• What you should do: Take the line containing "Given: Click the vertical scrollbar thumb" and every line after it to the end of the records, and copy them exactly, leaving out pictures.

• Entries provided:

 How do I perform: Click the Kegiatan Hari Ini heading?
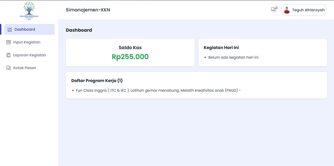point(221,48)
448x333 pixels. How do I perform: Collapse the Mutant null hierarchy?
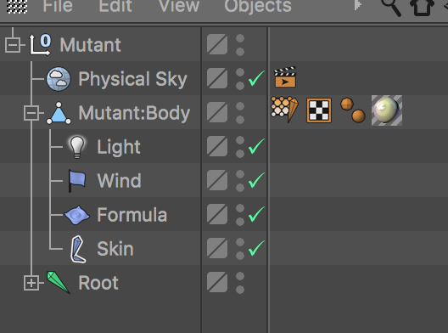click(x=13, y=45)

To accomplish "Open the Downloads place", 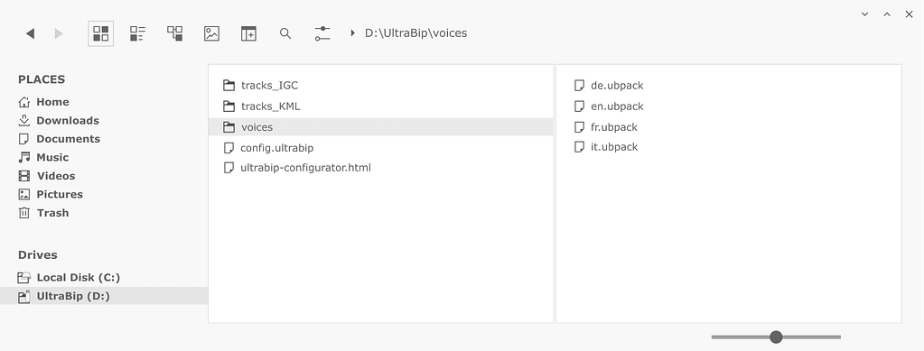I will [59, 120].
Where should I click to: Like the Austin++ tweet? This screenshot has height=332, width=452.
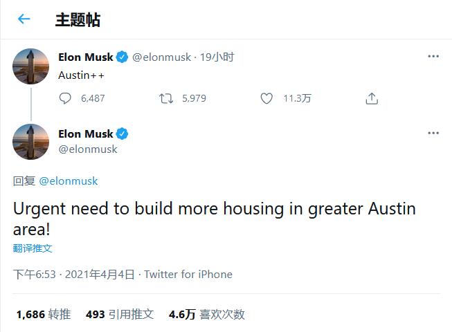pyautogui.click(x=266, y=98)
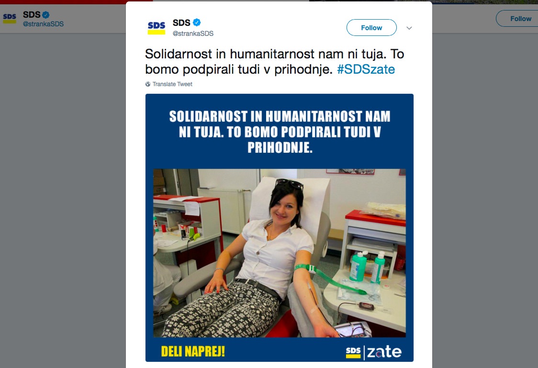Open @strankaSDS handle in the background header
The height and width of the screenshot is (368, 538).
(43, 24)
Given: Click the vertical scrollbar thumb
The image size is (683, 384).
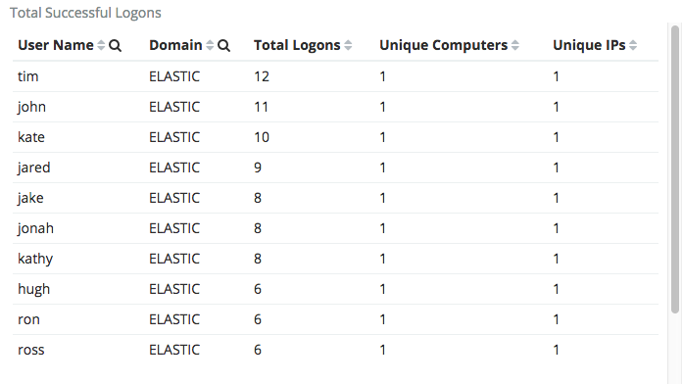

• Output for this exercise:
Given: Click the vertical scrollbar thumb
The image size is (683, 384).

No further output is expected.